Matt Biolos says he was talking to Chas Wickwire, one of his shapers, and telling him how surprised he was to be catching so many waves on a narrow-nose six-two, as many waves he says he would’ve got on a fatty six-eight mid.
Chas explained that all that lift in the tail combined with the little nose means the wave pushes the tail up and the little nose goes down, almost pearling, and all that lift throws you into gear.
Biolos says it gives surfers a choice of buying something other than a fish or a “super fat biscuit shaped hybrid” or, yeah, the mids.

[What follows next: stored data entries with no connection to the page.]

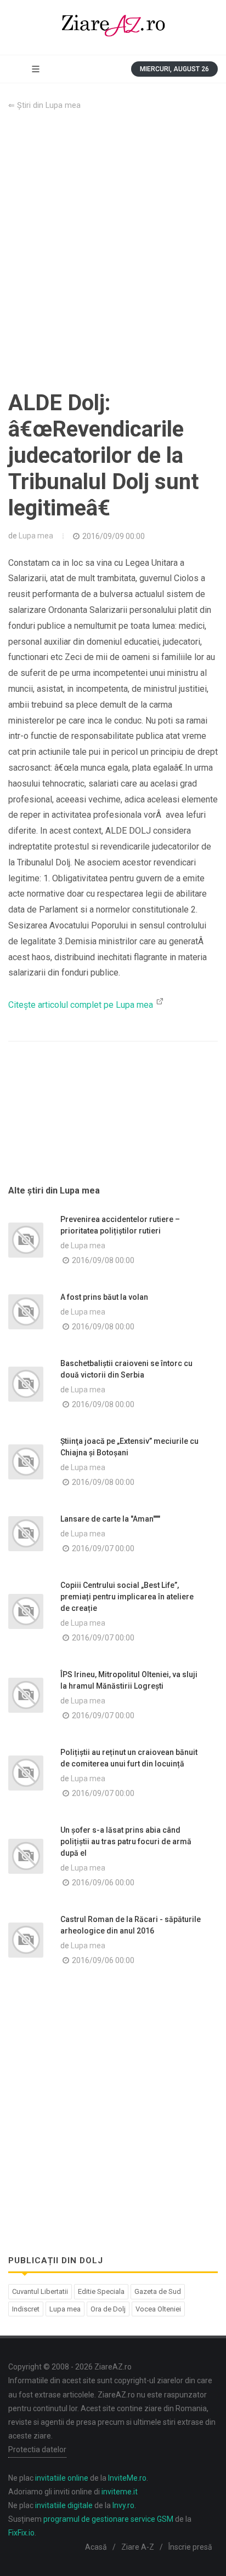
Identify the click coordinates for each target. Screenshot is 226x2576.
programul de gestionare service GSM (108, 2519)
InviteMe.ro (127, 2478)
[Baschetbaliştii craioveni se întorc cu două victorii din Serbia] (25, 1384)
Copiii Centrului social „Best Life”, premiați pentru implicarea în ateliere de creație (127, 1597)
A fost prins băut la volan (104, 1297)
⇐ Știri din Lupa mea (44, 105)
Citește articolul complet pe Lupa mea (81, 1005)
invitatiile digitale (64, 2505)
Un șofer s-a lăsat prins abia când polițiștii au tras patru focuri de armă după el (125, 1841)
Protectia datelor (37, 2449)
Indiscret (25, 2309)
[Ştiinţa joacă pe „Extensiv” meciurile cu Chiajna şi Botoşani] (25, 1461)
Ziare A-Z (137, 2547)
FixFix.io (21, 2532)
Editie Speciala (101, 2291)
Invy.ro (123, 2505)
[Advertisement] (113, 251)
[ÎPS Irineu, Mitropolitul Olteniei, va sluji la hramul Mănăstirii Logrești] (25, 1695)
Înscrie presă (190, 2547)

“It keeps you on a pointy nose performance outline looking shortboard.”
That is, it ain’t embarrassing to carry down the beach as a wide-beaked, beta-male hybrid, the surfing equiv of a White Dudes for Kamala t-shirt.
An interesting side note: Cheyne has been visiting stores, there’s two dozen Rad Zappers signed by Cheyne out there, so if you find one, it’s a rare bird, and Biolos says he’s been stunned by how many people have never heard of the four-time world title runner up.
“People know Mark Richards but they don’t know who Cheyne Horan is. They were so intertwined. Like, what? Wow. He’s been relegated to the back waters of history. And he’s still vital, immersed in the community and hanging out with everyone. Really involved and bright eyed.”